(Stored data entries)
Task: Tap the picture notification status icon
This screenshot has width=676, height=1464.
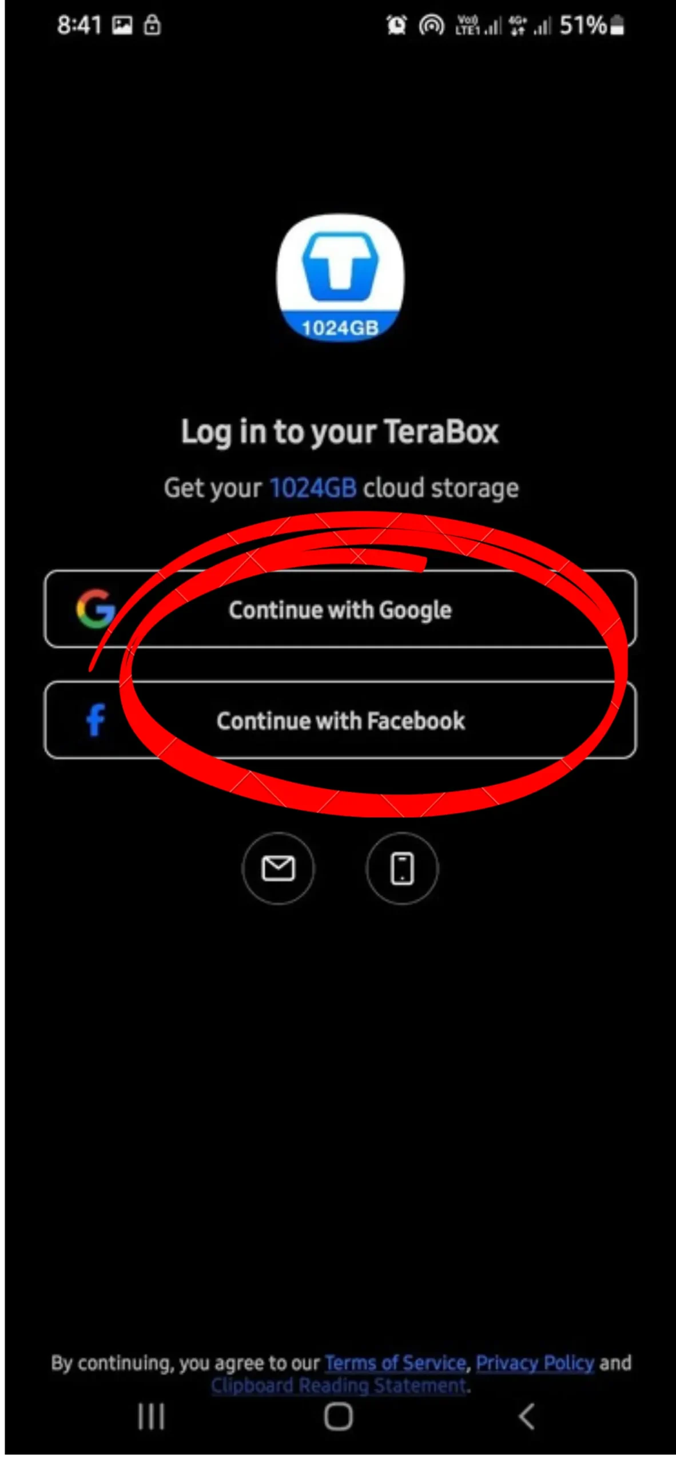Action: click(122, 25)
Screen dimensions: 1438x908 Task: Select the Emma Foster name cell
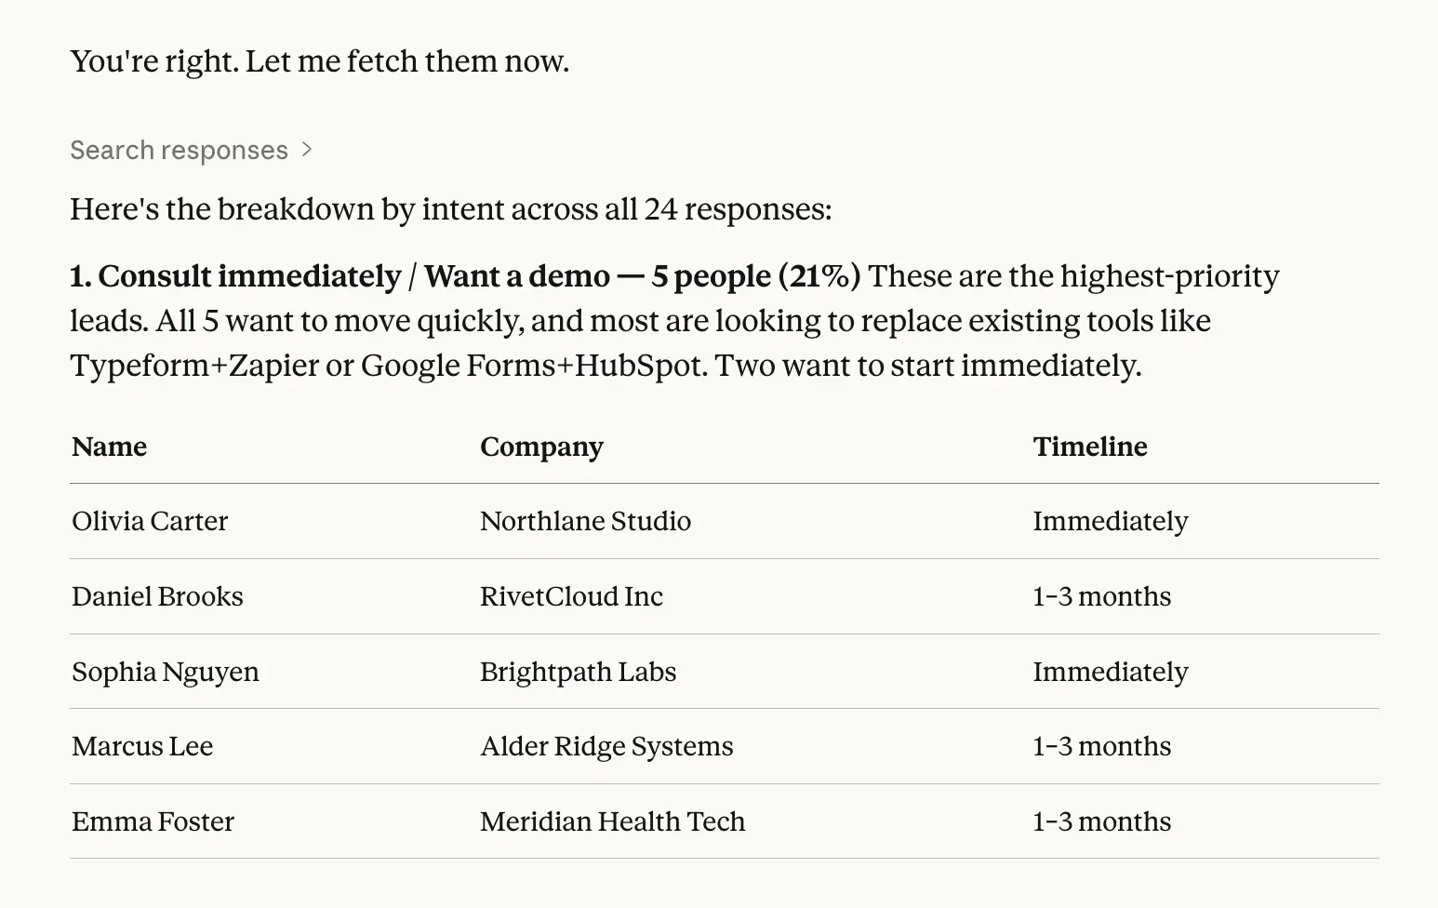pos(153,821)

- [Job]
Change every "Task" in the material to "Instruction", leaving all other text intact, and omit the pictures from your answer.

- [Correct answer]
Instruction: Tap the picture notification status icon
This screenshot has width=676, height=1464.
Action: click(122, 25)
Screen dimensions: 1438x908 Instruction: Select the Emma Foster name cell
pos(153,821)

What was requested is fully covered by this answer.